How to complete this task: Please print out the entries below unchanged and skip the images.

Source data:

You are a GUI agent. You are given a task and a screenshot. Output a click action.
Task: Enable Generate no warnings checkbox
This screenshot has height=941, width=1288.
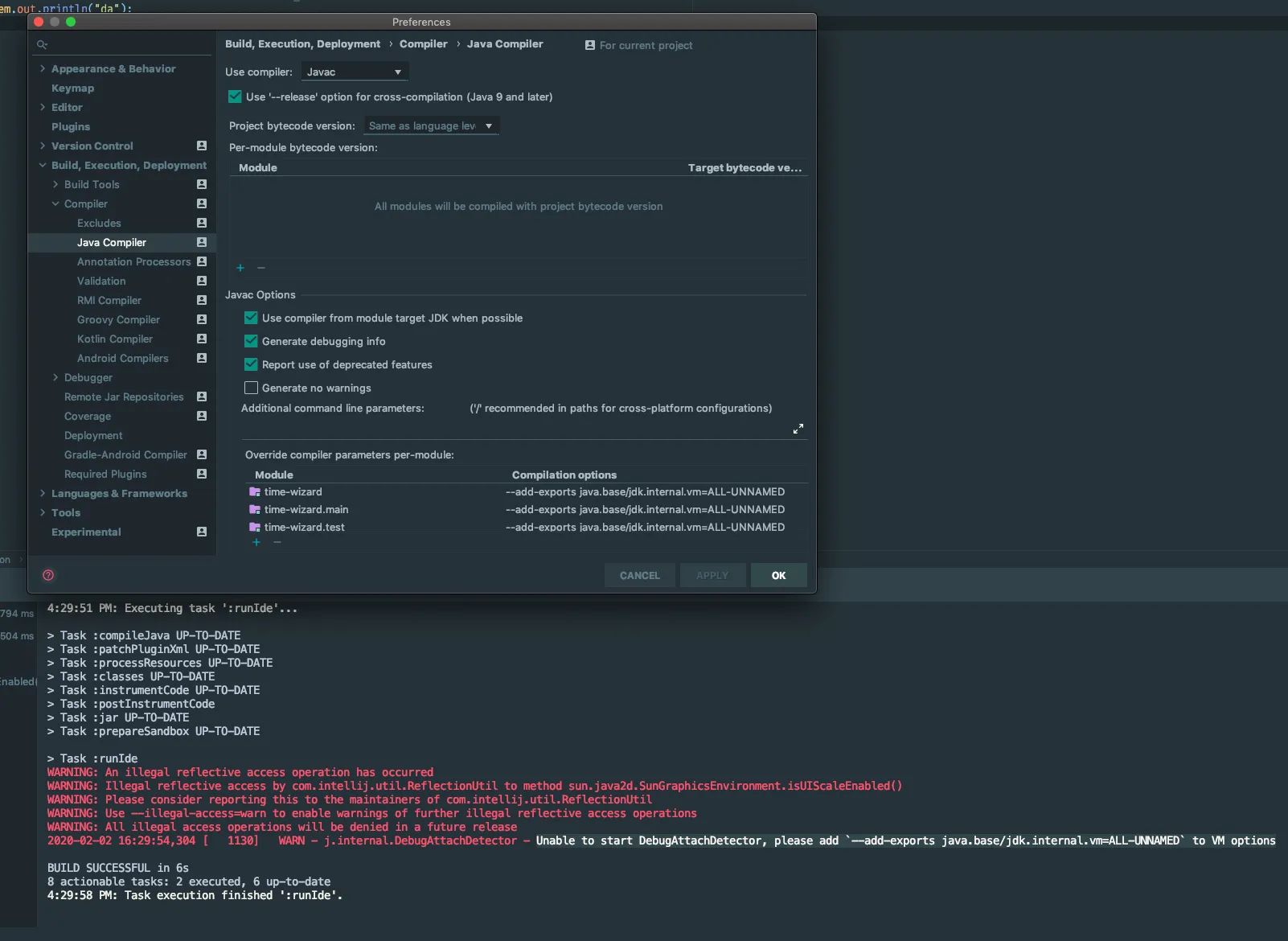[x=251, y=388]
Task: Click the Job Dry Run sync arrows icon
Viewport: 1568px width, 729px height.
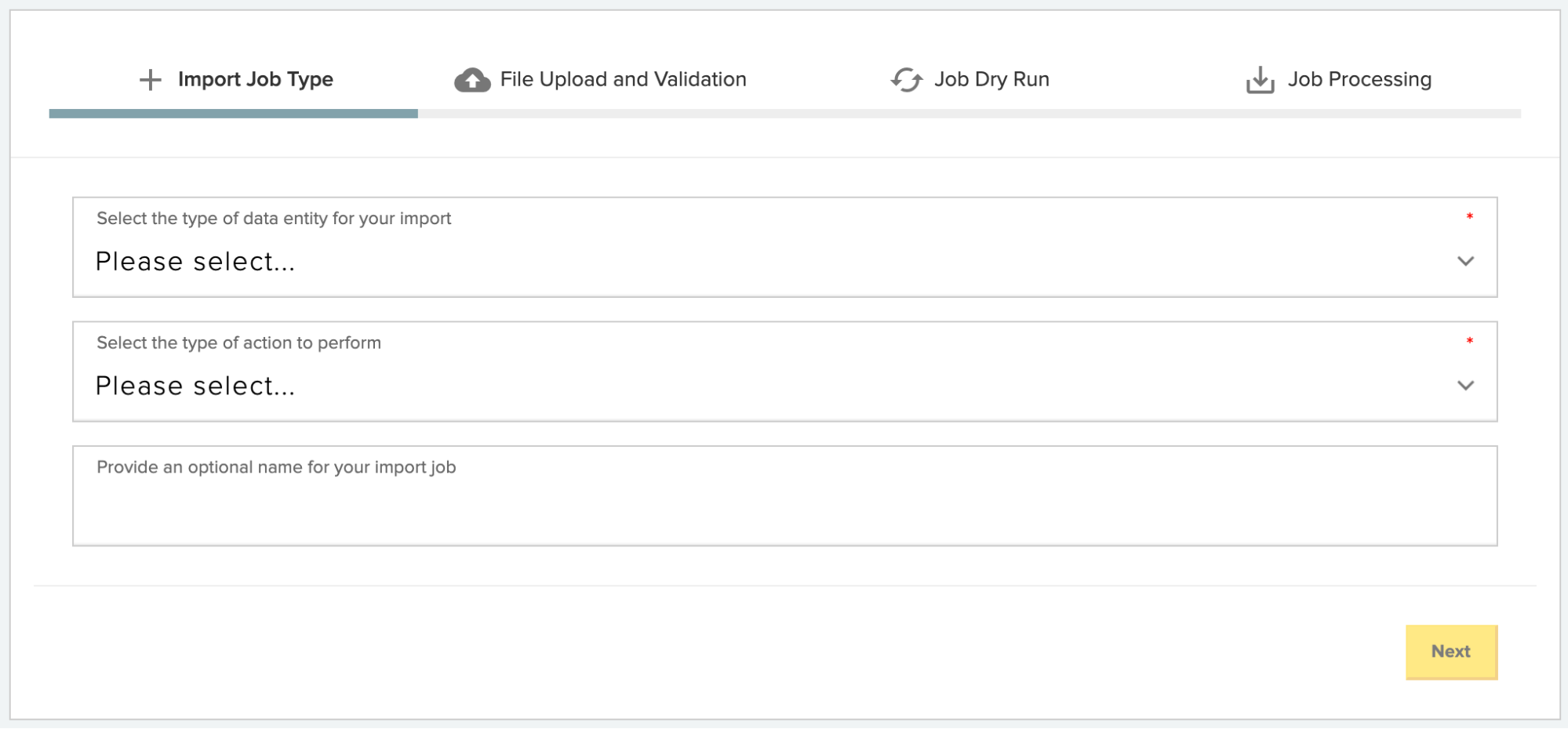Action: (x=907, y=80)
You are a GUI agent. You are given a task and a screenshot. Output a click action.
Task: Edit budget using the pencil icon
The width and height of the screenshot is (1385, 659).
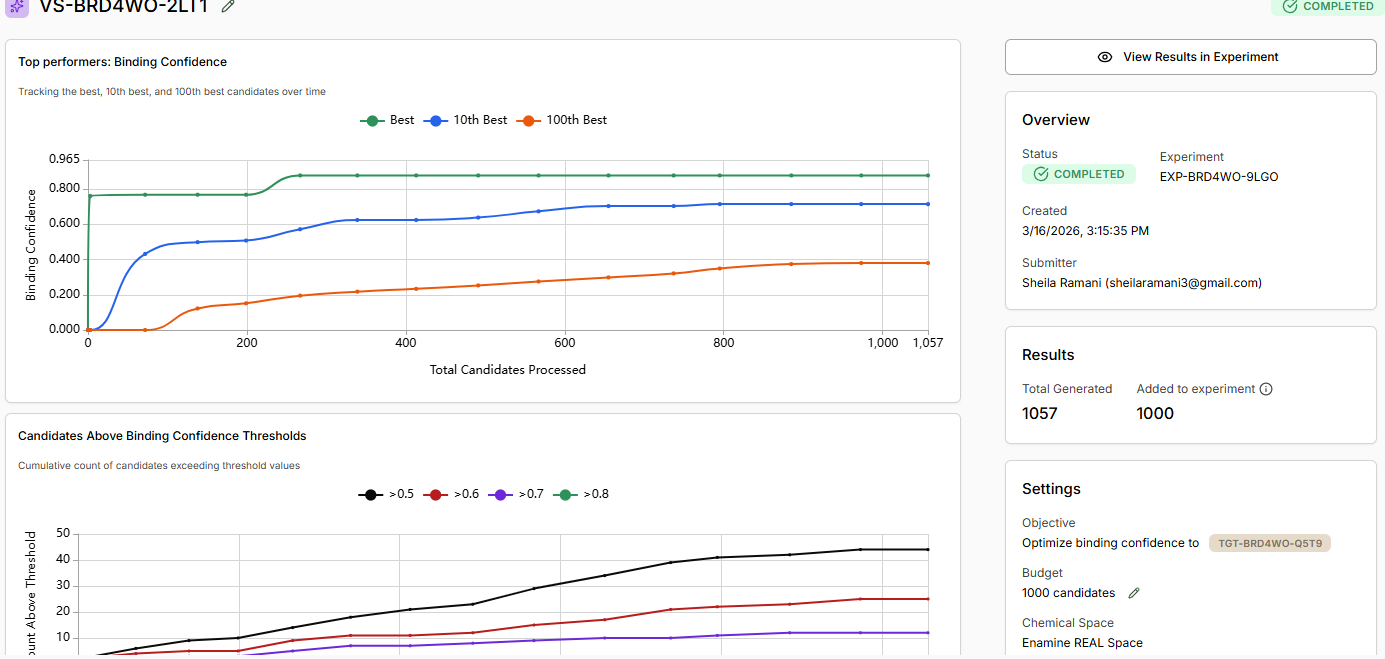click(1134, 593)
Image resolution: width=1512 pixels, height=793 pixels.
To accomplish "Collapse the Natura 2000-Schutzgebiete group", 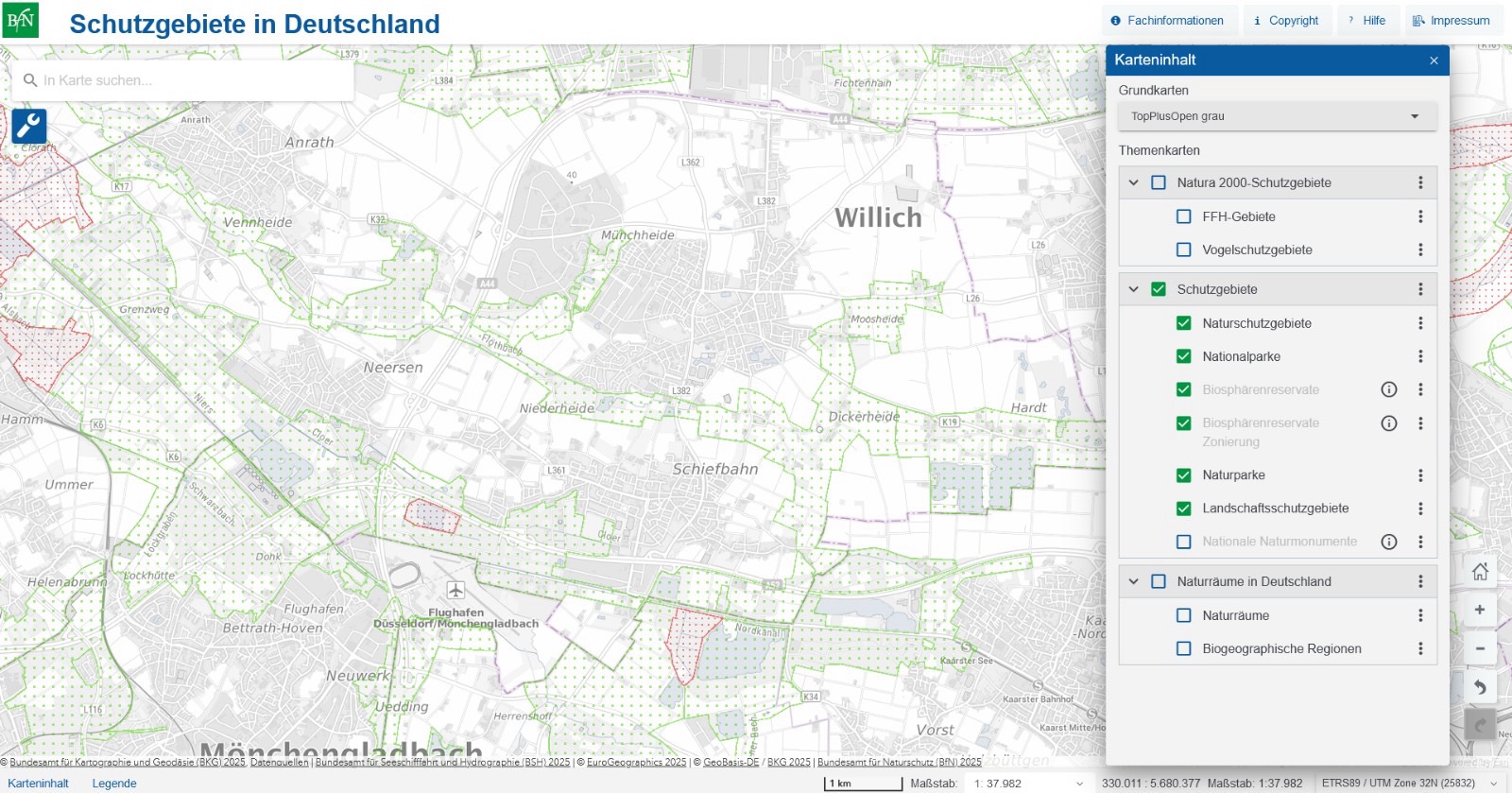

Answer to the exercise:
You are a GUI agent. You are given a task and a screenshot. Output a click action.
Task: Enable Generate no warnings checkbox
This screenshot has height=941, width=1288.
[x=251, y=388]
Task: Click the Job Dry Run sync arrows icon
Viewport: 1568px width, 729px height.
Action: (x=907, y=80)
You are a GUI agent. You are given a task and a screenshot. Output a click action.
Task: Edit budget using the pencil icon
The width and height of the screenshot is (1385, 659).
click(1134, 593)
Image resolution: width=1512 pixels, height=793 pixels.
To accomplish "Collapse the Natura 2000-Schutzgebiete group", 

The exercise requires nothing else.